Release Notes — v1.14¶
Release date: April 2026
This release expands the reserved word protection system from three strategies to seven, giving users fine-grained control over how column and table name collisions with SQL reserved words are resolved.
Four new reserved word strategies¶
Prior releases supported prefix, quote, and error as the
only ways to handle reserved word collisions. v1.14 adds four
more strategies, covering the common conventions and edge
cases that dictionary-driven column renames surface in
practice.
target:
naming:
columns: snake_case
reserved_words:
strategy: suffix
suffix: "_col" # order -> order_col
suffix¶
Mirrors the existing prefix strategy but appends a
configurable string (default "_col") instead of prepending.
Useful when downstream conventions expect trailing markers.
rename¶
Applies an explicit mapping of reserved words to replacement
names. Unmapped collisions delegate to a configurable
fallback strategy (default quote).
reserved_words:
strategy: rename
rename_map:
order: order_name
select: select_col
fallback: error # any other collision fails
Keys are matched case-insensitively. The fallback field
accepts any other strategy except rename (no nesting), and
drop is not allowed as a fallback when applied to table
names.
revert¶
Discards the rename for colliding columns, keeping the
pre-normalization name. This is the missing piece for column
sets (M106) where an external dictionary may inadvertently map
a source column to a reserved word — revert quietly keeps
the original name on collision rather than failing or mangling
it.
reserved_words:
strategy: revert
# column_set maps order_date -> order
# "order" is reserved, so the column stays "order_date"
Reverts are logged at WARNING level so the action is visible in telemetry.
drop¶
Removes colliding columns from the output DataFrame entirely. This is a rare-use strategy intended for cases where the colliding column isn't needed downstream. Dropped columns are logged at WARNING level.

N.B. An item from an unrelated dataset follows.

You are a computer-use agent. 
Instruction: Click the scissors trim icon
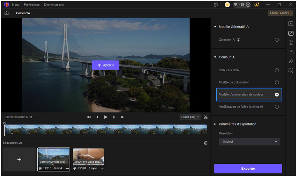(206, 117)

drop is not valid for table names — neither as a direct
strategy nor as a fallback. Both raise ConfigError at
runtime, since you cannot drop a table the same way you can
drop a column.
Configuration summary¶
ReservedWordConfig now exposes three new fields alongside
the existing ones:
| Field | Default | Purpose |
|---|---|---|
suffix |
"_col" |
String appended when strategy="suffix" |
rename_map |
None |
Explicit collision map for strategy="rename" |
fallback |
"quote" |
Fallback for unmapped rename collisions |
All seven strategies — prefix, quote, suffix, error,
rename, revert, drop — work for both column and table
naming, with the drop table-name restriction noted above.
See the configuration keys reference for the full field table and YAML examples for each strategy.
Internal refactor¶
Strategy resolution was refactored into per-strategy helper
functions registered in a dispatch dict. The change is
transparent to users but makes future strategy additions a
self-contained one-line registration. Existing
prefix/quote/error configurations work unchanged.
Backwards compatibility¶
Existing configurations using prefix, quote, or error
work identically. The three new fields (suffix,
rename_map, fallback) default to values that preserve the
v1.13 behavior when unset. The naming pipeline order is
unchanged: rename → normalize → dedup → reserved word
protection.
Also in this release¶
- Documentation drift fixes: thread-level execution guide
updated to reflect the 18-step pipeline (thread pre/post
steps now shown), home page transform count corrected to
23, target sub-configs (
dimension,fact,seed) added to the configuration-keys reference.